THE GIRL TO THE RESCUE

"He was suggesting to you that you are—the thief?" the girl turned uncertainly from the Englishman to the American again. "Oh—not seriously, of course!"

"In all British seriousness, Miss Varris," Preston replied.

"Ah; but I say, Mr. Preston, I say—" the Englishman began.

"Of course, Miss Varris," the American went on, "to be fair, you must understand that Mr. Dunneston was not doing it in a personal or offensive way at all. He was merely pointing out in a friendly manner how directly the facts of the case proved against me; wasn't that it, sir?"

"Ah; but I told you, Mr. Preston," the Englishman replied, "that as no other plausible explanation covered the facts as I knew them a moment back, I was forced to consider the points of your connection with these cathedral crimes, sir. But I am not all sure now, Mr. Preston and Miss Varris," he nodded reassuringly to the young people. "Perhaps as plausible and certainly a preferable explanation of Mr. Preston's peculiar conduct may be considered which would render his connection with the crimes still—still extraordinarily coincidental," he warned fairly, "but inconclusive—oh, quite inconclusive!"

"Why; what do you mean?" the girl looked to the Englishman. But Preston nodded his acknowledgment to the Briton and moved to lead her away.
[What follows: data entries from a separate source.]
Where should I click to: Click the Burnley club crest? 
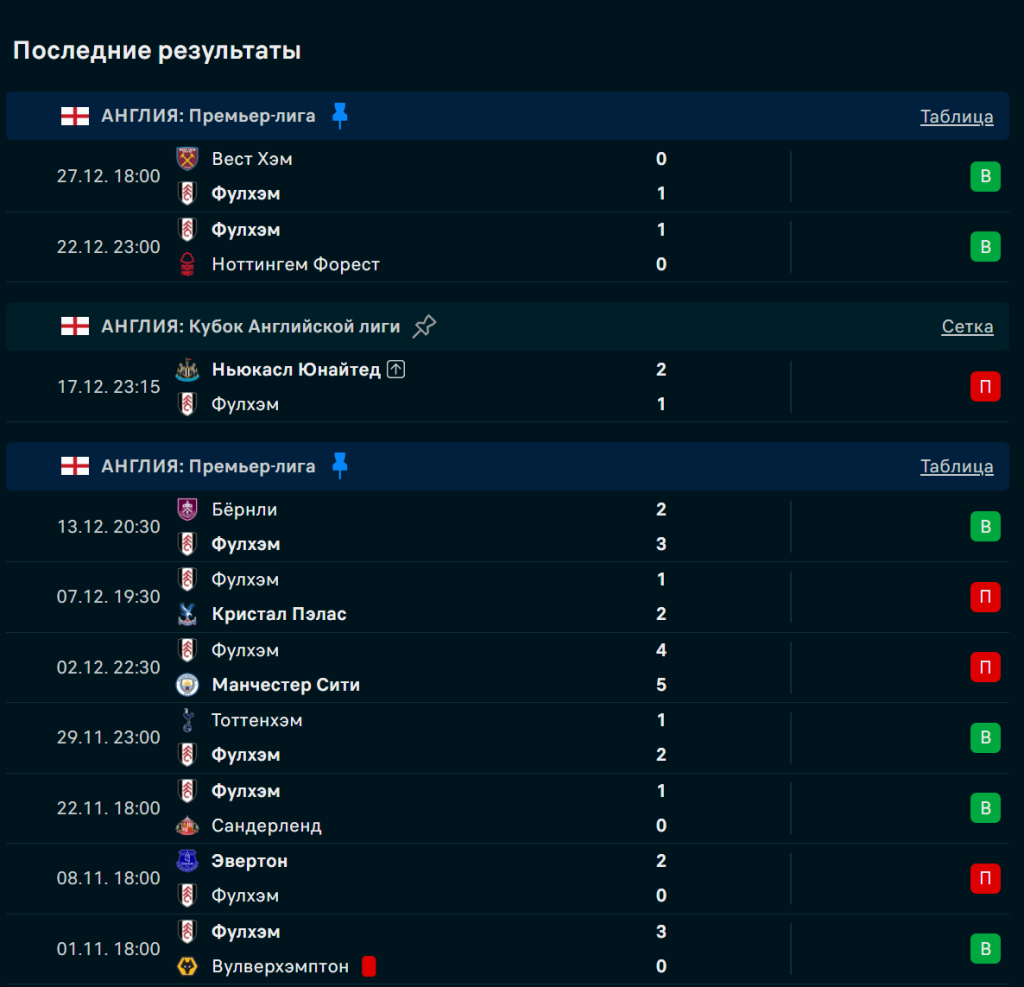tap(187, 510)
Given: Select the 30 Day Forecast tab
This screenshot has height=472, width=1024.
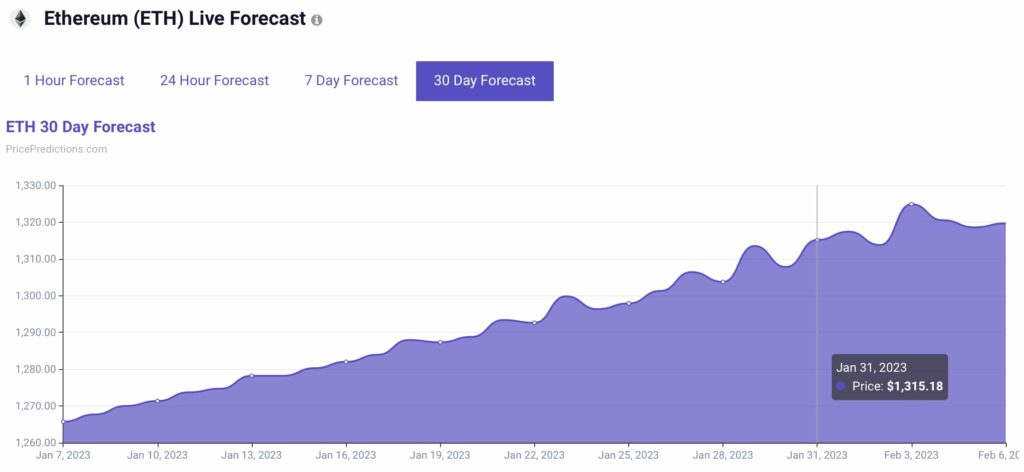Looking at the screenshot, I should (x=484, y=81).
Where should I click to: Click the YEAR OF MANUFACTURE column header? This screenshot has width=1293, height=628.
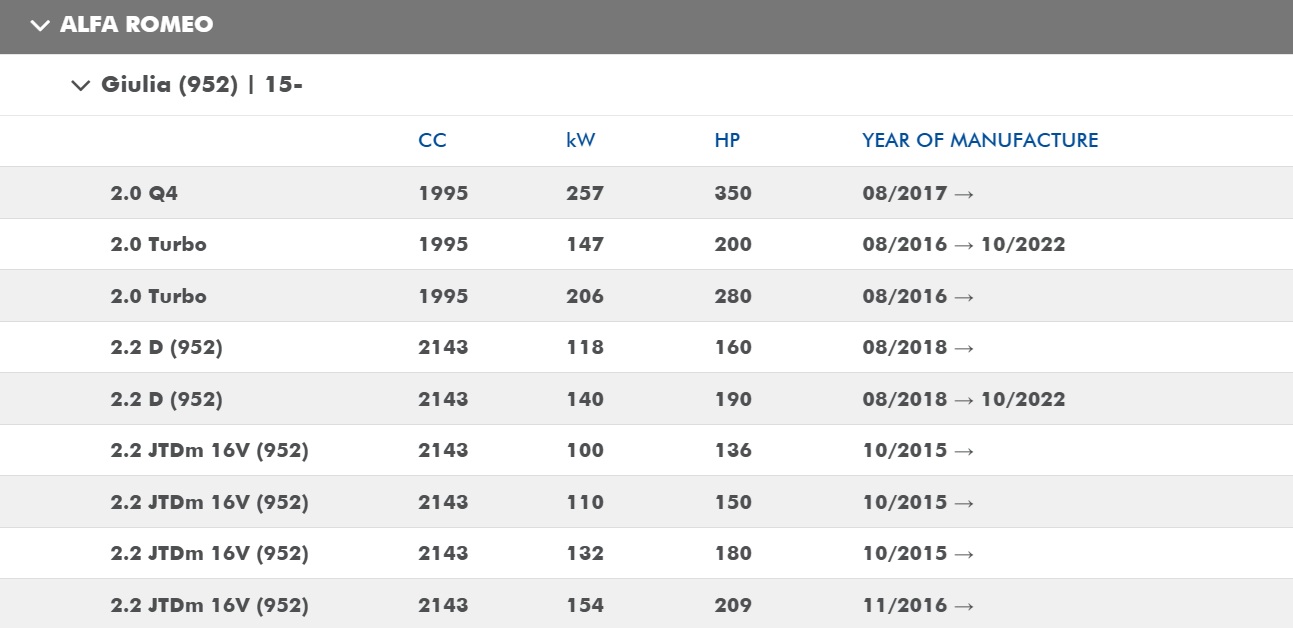pyautogui.click(x=980, y=141)
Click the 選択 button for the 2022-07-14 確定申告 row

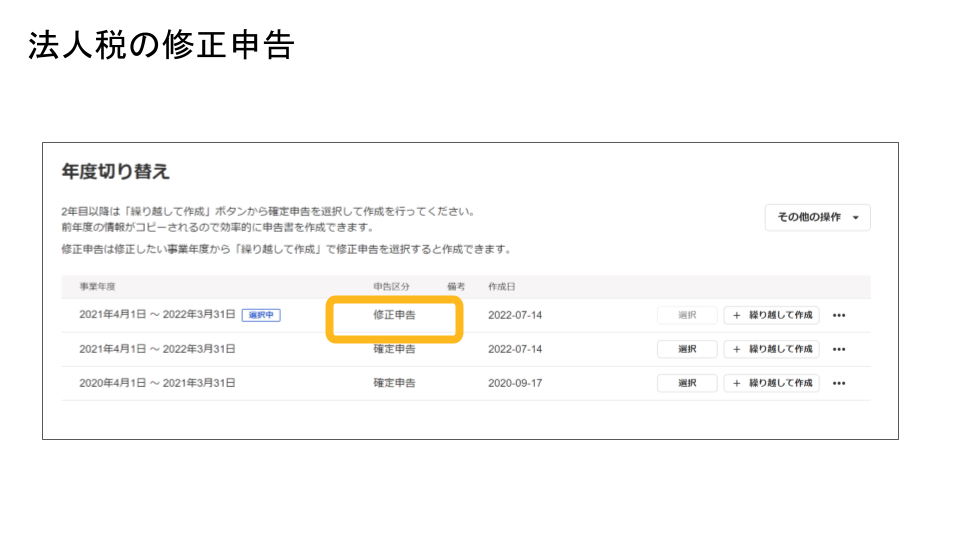pos(687,349)
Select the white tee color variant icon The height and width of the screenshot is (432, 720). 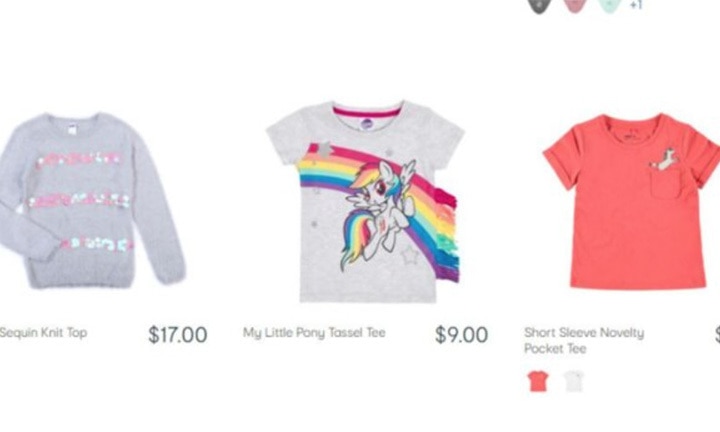point(574,381)
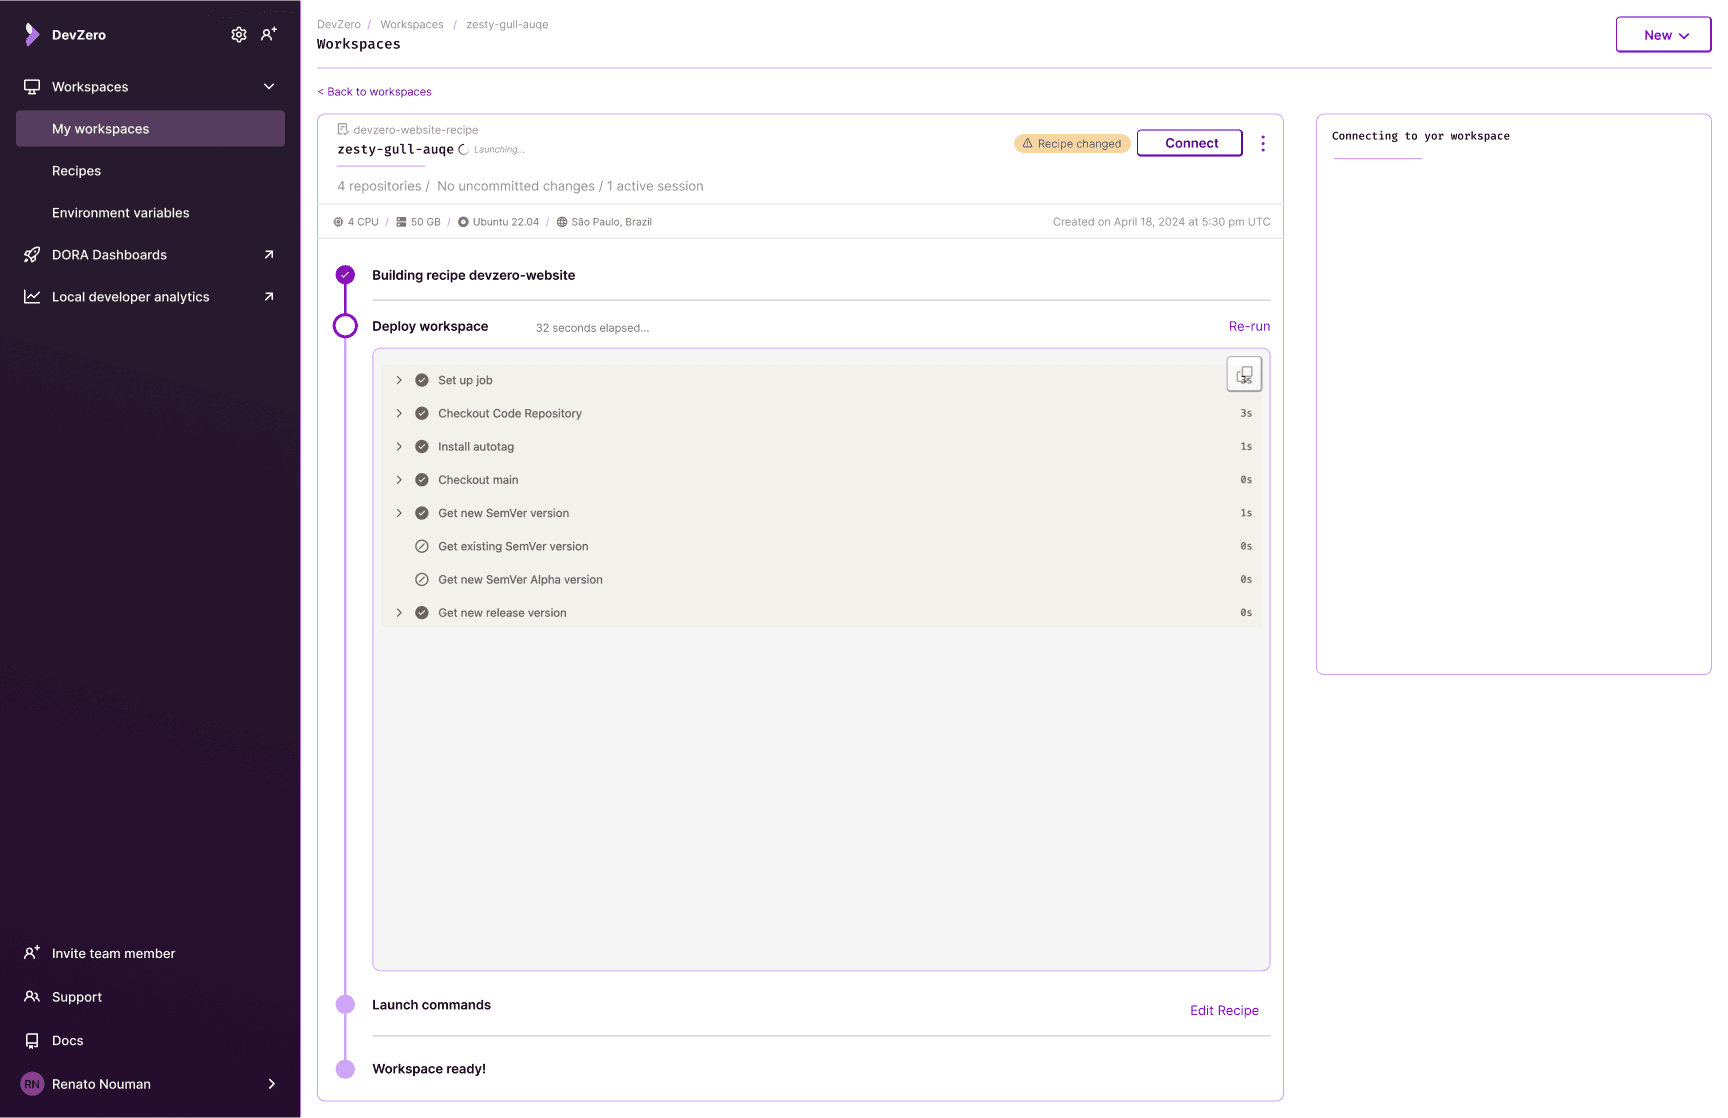Open DORA Dashboards external link arrow
Screen dimensions: 1728x1118
[269, 255]
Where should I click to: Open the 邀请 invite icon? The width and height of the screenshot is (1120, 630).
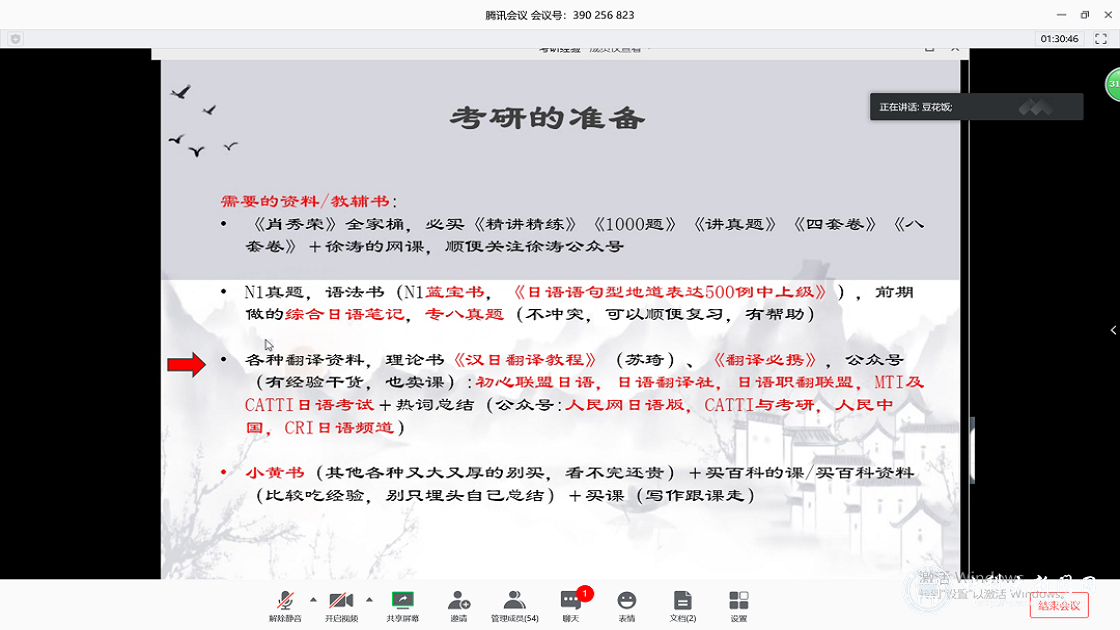click(x=459, y=604)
"Thank you, Mr. Dunneston!" he forestalled further explanation. "Thank you, sir!"

The girl hesitated a moment; then gave her hand frankly to the Englishman.

"We shall see you again, Mr. Dunneston?" she said.

"Awfully good of him to think the case against me is now at least inconclusive, isn't it?" Preston laughed with the girl as they moved away. "Really, Miss Varris, you appeared just in time to save me from arrest, I fear."

"How? What do you mean?"

"Well, you see, I have been travelling only eight days now with Mr. Dunneston. I had told him that I was in Winchester and Rochester and a few other places about the time of the robberies there, and he knows of himself that I have established a certainly 'extraordinarily coincidental' connection with the past three crimes. Also, he has no way of knowing whether or not I am an hereditary thief, so he was just considering whether it was his duty to have the police investigate me, when you came up and saved me."

"But that is just what I don't understand," the girl returned. "How could that clear you from the suspicions you say he was holding against you?"

"Oh, he said you gave him," Preston replied vaguely, "a plausible and preferable explanation of certain actions of mine which had puzzled him—particularly my dubitable presence upon this cathedral tour."

"But how?" the girl persisted.

"Oh—let's not analyze! You've done it, and, if I know the English, you've made him now really unnaturally trustful of me. But, Miss Varris, where is Mrs. Varris?" he changed suddenly.

"She was to go over to the cathedral with Mrs. Hastings. And I told her I would return there."

"Can we find her there now, then?"

"We, Mr. Preston?" the girl teased.

"Oh, I forgot." Preston met her easily. "Your mother has the family funds, hasn't she? And after what you have heard you can't quite consider my connection with the crimes inconclusive enough so that you dare to take me to her."

"Yes; you have evidently forgotten, Mr. Preston," the girl retorted.

"What?"

"What you have said at many and various times about cathedrals—and about cathedral towns, too. And also, if I recall correctly, you must be forgetting a good many of your volunteered comments upon persons who 'do' the churches and their cities. I shall be very glad to take you, of course; but do you dare go?

"Test me!"

"But what are you doing in this town, Mr. Preston?" the girl asked, half amused, half puzzled. "And not only what are you doing in Ely, but what were you doing in the other cathedral towns where you established that 'at least extraordinarily coincidental connection' of yours with crime? And what were your remarkable actions which were so inexplicably suspicious?"

"Must you know before you finally decide whether it is safe to take me to Mrs. Varris and the treasure—hand-bag?"

"Of course! And also how you attached yourself to—Mr. Dunneston, isn't it, with his delightfully inconclusive suspicions."

"Come then," Preston laughed as he led out upon the lawn.

It was the very hour of perfection in the heart of an English morning, when the adjustments of the dawn with the day are over and all the land has settled itself in security and quiet to the serene sufficiency of its established toil.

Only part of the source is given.